Aslında sadece Dikili ile sınırlı değil, sargassum türlerini bütün kıyılarımız açıklıklarında ve deniz kenarlarında farklı yoğunluklarda görmek mümkün. Sargassum'lar deniz suyundaki ağır metalleri bünyelerinde biriktirme özelliğine sahip. Ancak, karaya vurmuş olanlar zamanında toplanıp, sahilden uzaklaştırılmazsa, oksijenle temas sonucu ayrışmaya uğrar ve bünyesindeki kimyasallar yağmur, rüzgar gibi etkenlerle tekrar deniz ortamına geri döner.

Bu durum mevcut suyu kirletmek suretiyle suyun bulanıklaşması sonucu yeterince güneş ışığını engeller ve böylelikle başta balıklar olmak üzere bölgedeki deniz ekosistemindeki tüm canlıların yaşamını tehdit eder.
ÖNLEM ALINMAZSA KIYIYA YAKIN BÖLGELERDEKİ OKSİJENİ TÜKETİR

Peki kıyılarımızda sargassum'ların çoğalması balıkçılığı ve balık tüketimini etkiler mi? 

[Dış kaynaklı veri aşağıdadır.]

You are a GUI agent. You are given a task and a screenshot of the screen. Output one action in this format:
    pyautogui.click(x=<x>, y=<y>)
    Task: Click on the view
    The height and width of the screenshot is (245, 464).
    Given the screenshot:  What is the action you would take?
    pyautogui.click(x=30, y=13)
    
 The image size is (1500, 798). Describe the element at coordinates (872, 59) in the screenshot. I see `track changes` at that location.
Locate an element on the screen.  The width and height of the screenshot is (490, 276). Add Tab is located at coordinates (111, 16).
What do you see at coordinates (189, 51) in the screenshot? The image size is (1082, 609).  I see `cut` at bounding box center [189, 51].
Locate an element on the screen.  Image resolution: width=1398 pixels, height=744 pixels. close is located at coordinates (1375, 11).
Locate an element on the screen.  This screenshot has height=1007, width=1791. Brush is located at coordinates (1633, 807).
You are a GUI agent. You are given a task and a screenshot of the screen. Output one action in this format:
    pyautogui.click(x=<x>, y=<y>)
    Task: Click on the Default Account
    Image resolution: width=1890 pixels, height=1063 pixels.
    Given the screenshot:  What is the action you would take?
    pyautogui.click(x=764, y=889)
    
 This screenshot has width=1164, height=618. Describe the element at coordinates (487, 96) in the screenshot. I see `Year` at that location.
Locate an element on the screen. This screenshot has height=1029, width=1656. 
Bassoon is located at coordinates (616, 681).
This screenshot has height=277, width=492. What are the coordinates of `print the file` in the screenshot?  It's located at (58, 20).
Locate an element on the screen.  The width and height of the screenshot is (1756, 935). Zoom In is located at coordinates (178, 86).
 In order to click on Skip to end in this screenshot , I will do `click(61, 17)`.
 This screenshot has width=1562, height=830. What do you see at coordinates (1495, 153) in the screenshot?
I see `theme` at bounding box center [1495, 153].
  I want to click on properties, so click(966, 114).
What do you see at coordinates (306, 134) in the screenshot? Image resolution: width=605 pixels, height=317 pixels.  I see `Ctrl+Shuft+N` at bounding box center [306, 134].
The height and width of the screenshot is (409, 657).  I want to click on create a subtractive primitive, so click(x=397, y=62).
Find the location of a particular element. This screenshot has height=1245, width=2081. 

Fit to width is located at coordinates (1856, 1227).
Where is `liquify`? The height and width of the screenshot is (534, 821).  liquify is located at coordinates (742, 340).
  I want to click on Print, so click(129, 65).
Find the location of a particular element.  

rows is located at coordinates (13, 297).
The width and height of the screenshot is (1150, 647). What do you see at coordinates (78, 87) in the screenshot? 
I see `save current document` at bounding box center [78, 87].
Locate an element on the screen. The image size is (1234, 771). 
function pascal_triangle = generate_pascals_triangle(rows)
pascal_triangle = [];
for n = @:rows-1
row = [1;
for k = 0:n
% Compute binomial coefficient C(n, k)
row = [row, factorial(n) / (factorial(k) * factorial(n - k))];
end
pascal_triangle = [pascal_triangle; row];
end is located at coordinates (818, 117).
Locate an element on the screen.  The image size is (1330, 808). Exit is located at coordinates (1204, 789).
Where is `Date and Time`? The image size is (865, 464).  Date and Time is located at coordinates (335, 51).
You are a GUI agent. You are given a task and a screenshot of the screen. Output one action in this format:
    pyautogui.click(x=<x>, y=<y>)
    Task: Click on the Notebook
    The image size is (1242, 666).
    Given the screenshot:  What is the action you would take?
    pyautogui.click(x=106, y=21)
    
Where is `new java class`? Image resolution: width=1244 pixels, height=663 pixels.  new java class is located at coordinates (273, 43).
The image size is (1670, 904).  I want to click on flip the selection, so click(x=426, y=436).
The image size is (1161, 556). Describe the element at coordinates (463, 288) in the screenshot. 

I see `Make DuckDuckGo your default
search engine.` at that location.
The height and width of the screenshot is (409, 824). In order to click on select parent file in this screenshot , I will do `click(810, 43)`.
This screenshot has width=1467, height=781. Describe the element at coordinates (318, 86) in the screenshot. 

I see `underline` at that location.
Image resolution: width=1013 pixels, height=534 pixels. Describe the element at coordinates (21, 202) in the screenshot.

Deniz ekosistemlerinde sargassum'lar temel tür olarak küçük balıklara ve omurgasız hayvanlara barınak sağlayan, denizin sahil ve tabanına yakın olmayan kısımlarında önemli bir ekolojik rol oynar. Bu yüzen yaşama alanı, deniz kaplumbağalarının yanı sıra, yengeçler ve karidesler gibi birçok deniz hayvanı için yiyecek, barınak ve üreme alanı sağlar.

Yeterli önlemler alınmazsa, sargassum kıyıya yakın bölgelerdeki oksijeni tüketir ve suyun dikey görünürlüğünü azaltmak suretiyle, diğer yosunlar ve deniz faunasının güneş ışınlarını emmesini engeller.
Bu olumsuz ekolojik atmosferde doğal olarak başta balık ve diğer ekolojik/ekonomik değeri olan deniz omurgasızlarının üreme ve gelişmeleri sekteye uğrar. Sargassum'lar büyük miktarlarda öldüğünde ve deniz dibine battığında, büyük karbon tutucu olan deniz çayırlarını ve mercanları boğabilirler.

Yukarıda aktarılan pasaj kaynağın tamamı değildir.